Some of the most visible Twitter experiments are new accounts that they have created: @magicrecs, @eventparrot and – the latest addition – @magicstats.

@magicrecs is a useful account to follow. If you follow the account, you receive "instant, personalized recommendations for users and content via direct message." So, if three or more people you follow all follow the same account in a short period of time, you’ll get a DM from @MagicRecs with a message along these lines:


The account is really useful for discovering new and interesting people to follow, and "makes it even easier to follow what you care about, connect with people and discover something new on Twitter."

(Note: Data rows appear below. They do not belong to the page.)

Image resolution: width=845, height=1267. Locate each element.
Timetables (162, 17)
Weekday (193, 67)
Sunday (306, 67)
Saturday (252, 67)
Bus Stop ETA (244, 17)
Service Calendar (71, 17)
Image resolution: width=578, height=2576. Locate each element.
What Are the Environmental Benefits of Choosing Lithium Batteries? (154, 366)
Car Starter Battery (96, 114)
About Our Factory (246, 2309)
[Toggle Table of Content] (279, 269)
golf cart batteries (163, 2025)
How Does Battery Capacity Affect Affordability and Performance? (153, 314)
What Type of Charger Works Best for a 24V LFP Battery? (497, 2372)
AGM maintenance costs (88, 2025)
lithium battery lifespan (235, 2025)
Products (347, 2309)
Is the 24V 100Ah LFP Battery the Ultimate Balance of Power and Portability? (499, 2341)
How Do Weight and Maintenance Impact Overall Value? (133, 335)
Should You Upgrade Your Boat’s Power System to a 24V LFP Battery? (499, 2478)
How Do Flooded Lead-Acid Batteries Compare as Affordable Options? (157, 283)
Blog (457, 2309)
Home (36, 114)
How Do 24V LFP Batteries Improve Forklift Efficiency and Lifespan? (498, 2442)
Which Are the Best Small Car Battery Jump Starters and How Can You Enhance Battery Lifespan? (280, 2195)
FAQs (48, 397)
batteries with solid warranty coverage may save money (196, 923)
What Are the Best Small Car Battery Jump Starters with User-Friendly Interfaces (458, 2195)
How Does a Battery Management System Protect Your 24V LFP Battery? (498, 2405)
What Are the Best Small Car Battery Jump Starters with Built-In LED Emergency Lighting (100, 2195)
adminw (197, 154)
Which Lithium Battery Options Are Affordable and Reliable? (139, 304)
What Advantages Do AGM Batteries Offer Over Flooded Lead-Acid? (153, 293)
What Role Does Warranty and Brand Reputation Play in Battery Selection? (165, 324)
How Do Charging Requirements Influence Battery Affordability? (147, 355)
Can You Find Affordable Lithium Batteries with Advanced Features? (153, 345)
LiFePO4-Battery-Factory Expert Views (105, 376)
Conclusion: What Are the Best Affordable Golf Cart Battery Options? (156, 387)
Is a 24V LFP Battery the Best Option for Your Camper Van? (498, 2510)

@eventparrot sends "direct messages that help you keep up with what’s happening in the world":


For me, this account is less useful. Unlike @magicrecs, which is tightly aligned with your interests, news is harder to make meaningful for everyone, all the time. Which means most of the DMs I’ve received from @eventparrot are largely irrelevant and ignored.

It would be great if the @eventparrot account would DM trending stories based on the news account I follow (e.g. @BBCNews) rather than a random, global news account that I don’t follow (e.g. @NBCNews). This may be on the cards for Twitter already, and hopefully this small tweak would mean a more meaningful experiment.

The most recent Twitter experiment, @magicstats, is intriguing – especially as it’s a private Twitter account (for now).

The Next Web explains how they think it might work:

"When a user tweets something that the service thinks will go viral, it favorites the tweet within a few minutes of it being sent. In both instances where @magicstats favorited our tweets, they received well over 100 retweets within a few hours."

It looks like @magicstats might be more of a trending tweets account,  picking out tweets that are being shared a lot in a short space of time (this is how the "thinks will go viral" element likely works), then tweeting them out again to help those tweets gain more traction.

I think it will be a useful way to discover new content that isn’t being shared by my Twitter network, so I’ve followed @magicstats  and will see what happens once my follow request is approved (current status: "pending").

Of course, there’s lots of Twitter experiments we don’t see:

We also experiment with features that may never be released to everyone who uses Twitter. Those experiments are perhaps even more valuable because they help us decide what not to do –– which is important as we work to keep Twitter simple while improving the user experience.

But of the visible ones, @magicrecs, @eventparrot and @magicstats are worth taking a look at.